Generating Rationales: Given an unlabeled dataset, the large model (PaLM-540B) is prompted using Chain-of-Thought (CoT) examples to generate two outputs:
- A rationale (called "r hat i")
- A predicted label (called "y hat i")
Multi-Task Training: A smaller model (T5-Base, T5-Large, or T5-XXL) is then trained using a combined loss function:

Total Loss = Label Loss + lambda × Rationale Loss

where:

The Label Loss is the cross-entropy loss used to train the model to predict the correct label.
The Rationale Loss is the cross-entropy loss used to train the model to also generate the reasoning steps.

4. Experiments & Results

Datasets used:

e-SNLI (Natural Language Inference)
ANLI (Adversarial NLI)
CommonsenseQA (CQA, Question Answering)
SVAMP (Arithmetic Math Problems)

Key Metrics:

Accuracy on test sets

Main Results:

Distilling Step-by-Step outperformed baseline methods (Standard Finetuning, Standard Distillation, Few-shot CoT PaLM-540B) on all benchmarks.
Achieved comparable or better results using up to 2000× smaller models.
On ANLI, a 770M T5-Large model outperformed PaLM-540B with 20% less labeled data compared to standard finetuning.
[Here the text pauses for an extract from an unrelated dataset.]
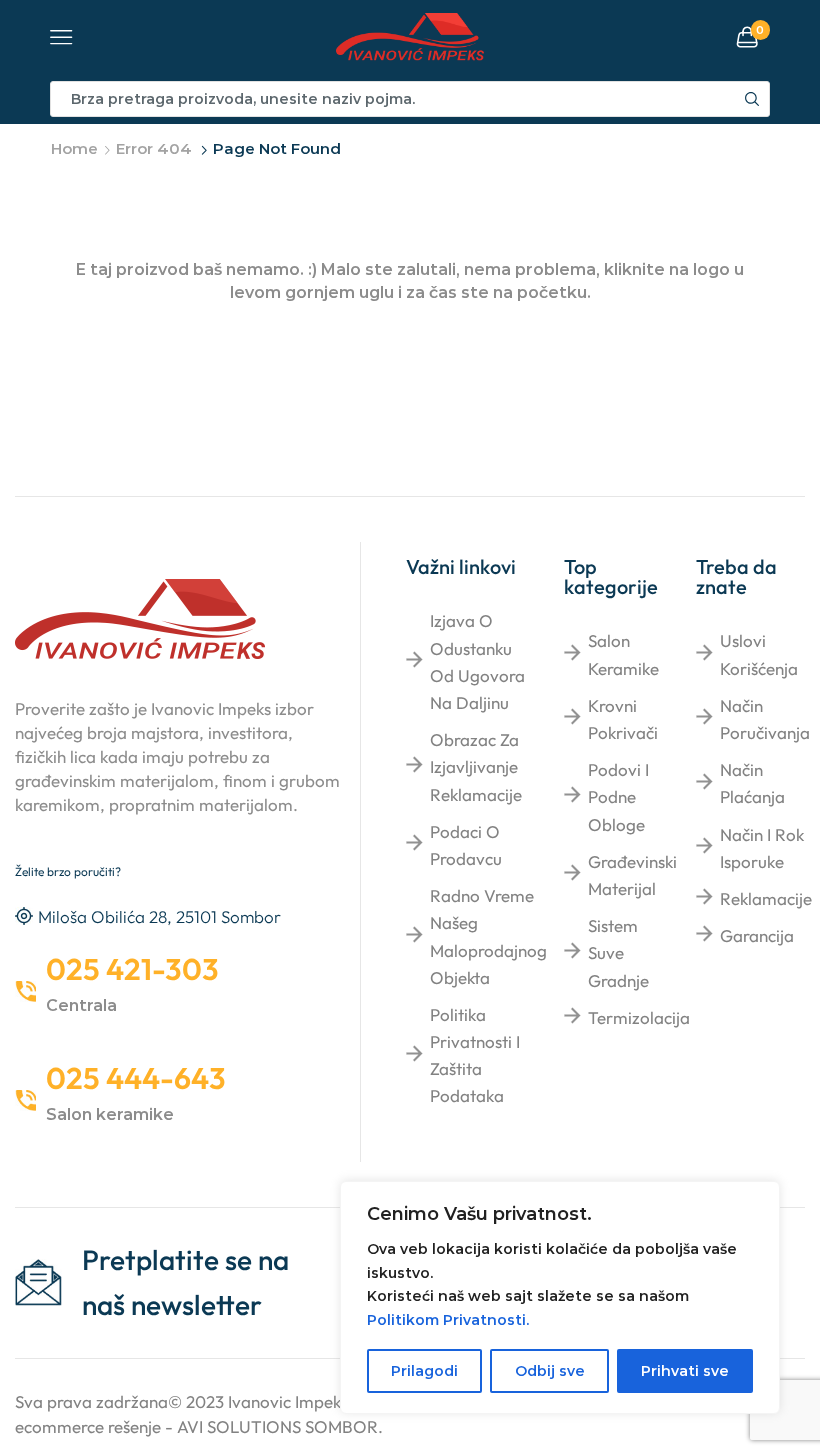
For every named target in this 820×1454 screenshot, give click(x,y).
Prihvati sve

5. Limitations / Weaknesses

Assumes high-quality rationales from large models (PaLM-540B); performance may degrade if rationale quality is lower (as shown with GPT-NeoX 20B).
Requires few-shot CoT prompting examples, which introduces manual overhead.
Computational overhead at training due to multi-task learning (though inference remains efficient).

6. Reproducibility / Code

Implementation is provided openly on GitHub:
- https://github.com/google-research/distilling-step-by-step
Code is clear and based on Hugging Face Transformers library.
Requires GPU (A100 recommended) and common CUDA environments.

7. Follow-up Ideas

Investigate rationale quality systematically:
- Rationale Filtering: Improve student performance by selecting the best rationale from multiple LLM-generated options using ensemble voting or GPT-4-based scoring.
- Zero-Shot Rationale Distillation: Replace few-shot CoT prompting with zero-shot CoT to eliminate the need for handcrafted examples, testing scalability across tasks.
- Bootstrapped Self-Training: After initial training, let the student model generate rationales for new unlabeled data and use them to continue self-training without the teacher.